Oumar Sidibé (jeune peulh de Douentza):

“On a vraiment hâte de voir ce DDR au centre ici. Je suis de Bankass. C’est terrible ce qui se passe chez la communauté peuhle. Du fait que certains Peulhs ont rejoint le jihad, tous les Peuhls sont indexés de terroristes. A cet effet, les Peulhs sont tués par tous les porteurs d’armes dont d’abord le premier certains militaires de l’Armée malienne suivis des milices dogons et les terroristes eux-mêmes pour souvent de comptes rendus. Le DDR afin de responsabiliser le gouvernement des exactions subies par les Peulhs, je pense qu’il mettra fin à ces crimes qui au lieu de vaincre le terrorisme le renforce. Le DDR définitif permettra de repérer facilement l’ennemi de la paix et de l’éliminer”.

Aminata Cissé (activiste originaire du Centre) :

“Le DDR doit vraiment aller plus vite que ça. On ne sait plus qui fait quoi au Centre. Tous les jours les gens meurent. Les femmes sont tuées et aussi les enfants sans oublier ce qui ont pris les armes pour défendre le Mali ou leur territoire. Malheureusement trop de groupes armés amènent une certaine confusion. On ne sait pas qui est ennemi ou pas. Il faut réintégrer ceux qui veulent être militaires, les former et les envoyer sécuriser leurs parents. Il n’ ya rien de grave dans ça. Seulement ce qui est grave, c’est quand on tue des innocents civils parce qu’on est frustré ou autres.
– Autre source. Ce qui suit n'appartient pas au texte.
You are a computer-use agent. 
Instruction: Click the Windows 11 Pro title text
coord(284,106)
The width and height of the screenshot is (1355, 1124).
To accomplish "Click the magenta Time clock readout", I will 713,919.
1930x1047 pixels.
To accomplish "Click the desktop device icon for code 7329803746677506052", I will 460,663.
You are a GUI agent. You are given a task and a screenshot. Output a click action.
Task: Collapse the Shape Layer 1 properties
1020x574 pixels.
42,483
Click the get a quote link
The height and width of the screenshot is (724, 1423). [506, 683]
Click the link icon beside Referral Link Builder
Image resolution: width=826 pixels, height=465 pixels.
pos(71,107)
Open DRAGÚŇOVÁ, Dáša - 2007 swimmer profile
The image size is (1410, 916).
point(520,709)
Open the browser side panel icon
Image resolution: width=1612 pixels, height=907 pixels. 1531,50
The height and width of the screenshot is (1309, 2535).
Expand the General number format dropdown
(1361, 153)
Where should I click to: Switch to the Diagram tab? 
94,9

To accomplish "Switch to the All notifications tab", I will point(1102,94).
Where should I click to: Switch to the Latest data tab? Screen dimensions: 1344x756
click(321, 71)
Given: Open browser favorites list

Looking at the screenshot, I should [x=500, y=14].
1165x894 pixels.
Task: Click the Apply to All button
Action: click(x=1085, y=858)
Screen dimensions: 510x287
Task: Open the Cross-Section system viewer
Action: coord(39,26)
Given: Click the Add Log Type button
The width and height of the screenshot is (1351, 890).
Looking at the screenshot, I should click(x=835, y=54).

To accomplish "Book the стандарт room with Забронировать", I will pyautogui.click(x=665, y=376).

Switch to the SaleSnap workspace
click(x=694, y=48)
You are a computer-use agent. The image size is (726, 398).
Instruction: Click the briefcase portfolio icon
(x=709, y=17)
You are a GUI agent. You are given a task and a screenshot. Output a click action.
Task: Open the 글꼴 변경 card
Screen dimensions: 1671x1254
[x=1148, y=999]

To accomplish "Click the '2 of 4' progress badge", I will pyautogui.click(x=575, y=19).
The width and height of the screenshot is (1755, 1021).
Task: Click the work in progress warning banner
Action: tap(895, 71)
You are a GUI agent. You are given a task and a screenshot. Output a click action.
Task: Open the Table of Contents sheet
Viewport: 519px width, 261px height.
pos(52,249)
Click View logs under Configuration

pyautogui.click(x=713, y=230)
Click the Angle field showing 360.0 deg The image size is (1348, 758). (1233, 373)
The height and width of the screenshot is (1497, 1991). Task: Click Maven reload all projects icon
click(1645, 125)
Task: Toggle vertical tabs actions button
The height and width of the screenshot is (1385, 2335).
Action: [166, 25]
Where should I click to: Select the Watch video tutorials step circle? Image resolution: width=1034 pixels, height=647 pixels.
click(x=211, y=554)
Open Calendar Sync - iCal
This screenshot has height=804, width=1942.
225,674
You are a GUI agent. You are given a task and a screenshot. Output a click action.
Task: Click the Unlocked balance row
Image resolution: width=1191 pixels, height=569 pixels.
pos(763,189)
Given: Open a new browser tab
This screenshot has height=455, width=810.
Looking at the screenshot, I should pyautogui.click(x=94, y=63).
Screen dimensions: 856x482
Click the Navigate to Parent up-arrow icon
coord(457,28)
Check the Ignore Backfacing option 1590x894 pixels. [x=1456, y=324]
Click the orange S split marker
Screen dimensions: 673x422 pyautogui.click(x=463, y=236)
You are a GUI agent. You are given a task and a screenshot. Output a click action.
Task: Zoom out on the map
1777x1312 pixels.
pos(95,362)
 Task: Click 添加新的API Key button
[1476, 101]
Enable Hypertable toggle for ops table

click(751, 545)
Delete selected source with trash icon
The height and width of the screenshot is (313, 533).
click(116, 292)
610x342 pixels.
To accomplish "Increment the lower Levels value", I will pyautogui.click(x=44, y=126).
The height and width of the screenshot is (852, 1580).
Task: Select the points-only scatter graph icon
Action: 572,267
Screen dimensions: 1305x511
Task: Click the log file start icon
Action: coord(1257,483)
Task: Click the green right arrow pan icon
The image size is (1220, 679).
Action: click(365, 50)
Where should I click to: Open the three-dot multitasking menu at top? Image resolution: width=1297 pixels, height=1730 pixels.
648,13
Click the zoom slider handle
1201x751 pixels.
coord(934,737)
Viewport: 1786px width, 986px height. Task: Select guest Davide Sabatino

Adama Guindo, (jeune dogon cadre au Mali) :

“Bon quand même je pense que le DDR est impossible chez moi. Il y’a trop de terroristes ici et l’armée est absente. Si on désarme les jeunes qui protègent nos villages c’est livrer des milliers de femmes et d’enfants aux jihadites. Il faut d’abord travailler à ramener la paix et la sécurité et après désarmer les milices. D’ailleurs comme on le sait, si la raison d’être d’une chose n’est plus, la chose disparait ipso-facto”.

Mohamed Ag Ibrahim, (jeune originaire de la région de Gao):

“Je ne suis pas trop optimiste à la réussite de ce DDR. Tantôt on entend qu’il ya ceci cela. Les éléments de tel groupe a fui, tel homme est parti avec des armes. On entend aussi qu’il ya des éléments de Moc qui ne sont pas prêts à aller affronter les terroristes. Il y’a trop de non-dits dans ce truc. Tout dernièrement, c’est le gouvernement du Mali qui refuse le partage des commandements de bataillon avec les autres parties signataires. “Le gouvernement veut l’os et la sauce”, comme on le dit chez souvent”.

 Fanta Coulibaly, (ménagère à Bamako) :

“Je pense que le DDR est une très bonne chose. Il faut désarmer tous les groupes armés. Cela facilitera le travail à nos soldats. Dans ce cas, toute personne aperçue avec une arme sans être militaire est l’ennemi du Mal. Il faut imposer le DDR à tous les groupes armés dans le Nord et le Centre du Pays. Qu’allah sauve le Mali”.